Ia menegaskan, seluruh upaya penindakan yang dilakukan aparat merupakan pesan tegas pemerintah bahwa Indonesia serius menjaga kekayaan nasional dan melindungi masyarakat dari ancaman kejahatan lintas batas.
“Kekayaan yang kita miliki harus dirasakan oleh masyarakat kita sendiri. Segala bentuk ancaman yang membahayakan bangsa ini harus kita batasi,” tegasnya.
Djamari juga mengingatkan pentingnya sinergi antarlembaga dalam menghadapi kejahatan maritim. Menurutnya, perang melawan penyelundupan sumber daya alam maupun narkoba tidak bisa dilakukan oleh satu institusi saja.
“Jangan lupa bekerja sama dengan instansi lain, termasuk media, agar informasi kepada masyarakat dapat tersampaikan dengan baik. Ujung dari semua yang kita lakukan adalah masyarakat yang sejahtera,” katanya.

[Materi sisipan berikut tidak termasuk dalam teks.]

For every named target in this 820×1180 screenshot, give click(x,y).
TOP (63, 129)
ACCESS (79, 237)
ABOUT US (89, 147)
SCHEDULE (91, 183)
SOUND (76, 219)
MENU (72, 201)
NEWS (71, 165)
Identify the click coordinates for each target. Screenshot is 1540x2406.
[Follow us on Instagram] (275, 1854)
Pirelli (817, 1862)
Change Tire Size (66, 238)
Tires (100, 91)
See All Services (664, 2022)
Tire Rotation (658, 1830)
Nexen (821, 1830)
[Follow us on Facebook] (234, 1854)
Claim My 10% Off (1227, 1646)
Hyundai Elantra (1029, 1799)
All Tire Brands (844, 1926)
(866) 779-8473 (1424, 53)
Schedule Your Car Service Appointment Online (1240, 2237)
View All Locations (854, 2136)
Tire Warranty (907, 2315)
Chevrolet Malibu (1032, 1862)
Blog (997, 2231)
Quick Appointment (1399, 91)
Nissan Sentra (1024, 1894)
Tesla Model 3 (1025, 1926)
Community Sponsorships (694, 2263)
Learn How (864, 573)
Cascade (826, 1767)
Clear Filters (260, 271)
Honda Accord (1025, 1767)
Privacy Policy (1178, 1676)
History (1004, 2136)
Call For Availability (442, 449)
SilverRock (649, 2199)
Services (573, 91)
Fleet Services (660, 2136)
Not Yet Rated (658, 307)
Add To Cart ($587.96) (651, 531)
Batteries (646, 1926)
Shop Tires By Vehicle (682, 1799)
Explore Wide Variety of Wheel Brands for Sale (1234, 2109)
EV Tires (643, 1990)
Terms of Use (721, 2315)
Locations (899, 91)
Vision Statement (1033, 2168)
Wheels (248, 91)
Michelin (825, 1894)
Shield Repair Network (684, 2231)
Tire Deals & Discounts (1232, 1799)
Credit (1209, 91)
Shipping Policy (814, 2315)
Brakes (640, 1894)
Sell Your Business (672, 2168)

Sementara itu, Panglima Koarmada RI, Laksamana Madya TNI Denih Hendrata, mengatakan capaian tersebut tidak lepas dari kolaborasi lintas lembaga, mulai dari TNI AL, Bea Cukai, Polri, Bais TNI, pemerintah daerah, hingga masyarakat.
“Keberhasilan ini tidak terlepas dari sinergi dan kolaborasi yang solid. Sejalan dengan arahan Kepala Staf Angkatan Laut, kami akan terus meningkatkan kesiapsiagaan operasi, deteksi dini, pencegahan, serta penindakan tegas terhadap setiap bentuk pelanggaran hukum dan kejahatan maritim,” ujar Denih.
Salah satu pengungkapan terbaru dalam rangkaian operasi tersebut adalah penggagalan pengiriman pasir timah ilegal. Dalam penindakan itu, aparat berhasil mengamankan dua truk bermuatan 16 ton pasir timah ilegal.